Activity> Your answer should reproduce the full set of records exactly as given.

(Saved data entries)
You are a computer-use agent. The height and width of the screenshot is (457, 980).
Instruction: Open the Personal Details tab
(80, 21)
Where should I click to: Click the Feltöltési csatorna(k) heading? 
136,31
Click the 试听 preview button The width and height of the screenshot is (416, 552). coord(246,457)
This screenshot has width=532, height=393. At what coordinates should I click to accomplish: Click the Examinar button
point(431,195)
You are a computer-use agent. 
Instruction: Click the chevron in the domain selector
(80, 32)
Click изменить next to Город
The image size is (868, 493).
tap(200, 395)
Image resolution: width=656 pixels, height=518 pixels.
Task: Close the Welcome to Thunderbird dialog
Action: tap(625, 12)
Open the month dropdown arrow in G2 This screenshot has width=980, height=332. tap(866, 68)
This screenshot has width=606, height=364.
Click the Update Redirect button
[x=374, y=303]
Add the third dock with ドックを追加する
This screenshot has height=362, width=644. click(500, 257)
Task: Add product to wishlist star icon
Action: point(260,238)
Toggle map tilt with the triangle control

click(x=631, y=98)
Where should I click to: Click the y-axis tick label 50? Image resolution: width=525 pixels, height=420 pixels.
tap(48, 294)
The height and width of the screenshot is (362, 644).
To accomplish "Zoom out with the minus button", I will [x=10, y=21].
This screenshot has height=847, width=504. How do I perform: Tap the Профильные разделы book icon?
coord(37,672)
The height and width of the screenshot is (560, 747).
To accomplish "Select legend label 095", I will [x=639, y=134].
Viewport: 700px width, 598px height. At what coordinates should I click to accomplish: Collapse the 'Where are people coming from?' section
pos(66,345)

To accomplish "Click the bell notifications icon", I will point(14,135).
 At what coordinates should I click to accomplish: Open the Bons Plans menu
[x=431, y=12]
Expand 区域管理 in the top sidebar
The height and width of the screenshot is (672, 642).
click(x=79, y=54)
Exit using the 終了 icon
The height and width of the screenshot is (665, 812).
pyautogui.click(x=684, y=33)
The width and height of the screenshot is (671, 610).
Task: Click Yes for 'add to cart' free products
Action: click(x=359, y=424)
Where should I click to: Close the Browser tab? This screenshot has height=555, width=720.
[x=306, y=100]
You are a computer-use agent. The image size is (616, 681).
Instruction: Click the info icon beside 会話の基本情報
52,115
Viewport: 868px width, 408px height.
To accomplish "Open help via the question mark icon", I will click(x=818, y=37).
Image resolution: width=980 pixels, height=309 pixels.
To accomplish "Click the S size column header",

Expected answer>
You are a computer-use agent. The height and width of the screenshot is (457, 980).
Instruction: Open the Personal Details tab
(80, 21)
Where should I click to: Click the Feltöltési csatorna(k) heading? 
136,31
Click the 试听 preview button The width and height of the screenshot is (416, 552). coord(246,457)
This screenshot has width=532, height=393. At what coordinates should I click to accomplish: Click the Examinar button
point(431,195)
You are a computer-use agent. 
Instruction: Click the chevron in the domain selector
(80, 32)
Click изменить next to Город
The image size is (868, 493).
tap(200, 395)
Image resolution: width=656 pixels, height=518 pixels.
Task: Close the Welcome to Thunderbird dialog
Action: tap(625, 12)
Open the month dropdown arrow in G2 This screenshot has width=980, height=332. tap(866, 68)
This screenshot has width=606, height=364.
Click the Update Redirect button
[x=374, y=303]
Add the third dock with ドックを追加する
This screenshot has height=362, width=644. click(500, 257)
Task: Add product to wishlist star icon
Action: point(260,238)
Toggle map tilt with the triangle control

click(x=631, y=98)
Where should I click to: Click the y-axis tick label 50? Image resolution: width=525 pixels, height=420 pixels.
tap(48, 294)
The height and width of the screenshot is (362, 644).
To accomplish "Zoom out with the minus button", I will [x=10, y=21].
This screenshot has height=847, width=504. How do I perform: Tap the Профильные разделы book icon?
coord(37,672)
The height and width of the screenshot is (560, 747).
To accomplish "Select legend label 095", I will [x=639, y=134].
Viewport: 700px width, 598px height. At what coordinates should I click to accomplish: Collapse the 'Where are people coming from?' section
pos(66,345)

To accomplish "Click the bell notifications icon", I will point(14,135).
 At what coordinates should I click to accomplish: Open the Bons Plans menu
[x=431, y=12]
Expand 区域管理 in the top sidebar
The height and width of the screenshot is (672, 642).
click(x=79, y=54)
Exit using the 終了 icon
The height and width of the screenshot is (665, 812).
pyautogui.click(x=684, y=33)
The width and height of the screenshot is (671, 610).
Task: Click Yes for 'add to cart' free products
Action: click(x=359, y=424)
Where should I click to: Close the Browser tab? This screenshot has height=555, width=720.
[x=306, y=100]
You are a computer-use agent. The image size is (616, 681).
Instruction: Click the info icon beside 会話の基本情報
52,115
Viewport: 868px width, 408px height.
To accomplish "Open help via the question mark icon", I will click(x=818, y=37).
Image resolution: width=980 pixels, height=309 pixels.
To accomplish "Click the S size column header",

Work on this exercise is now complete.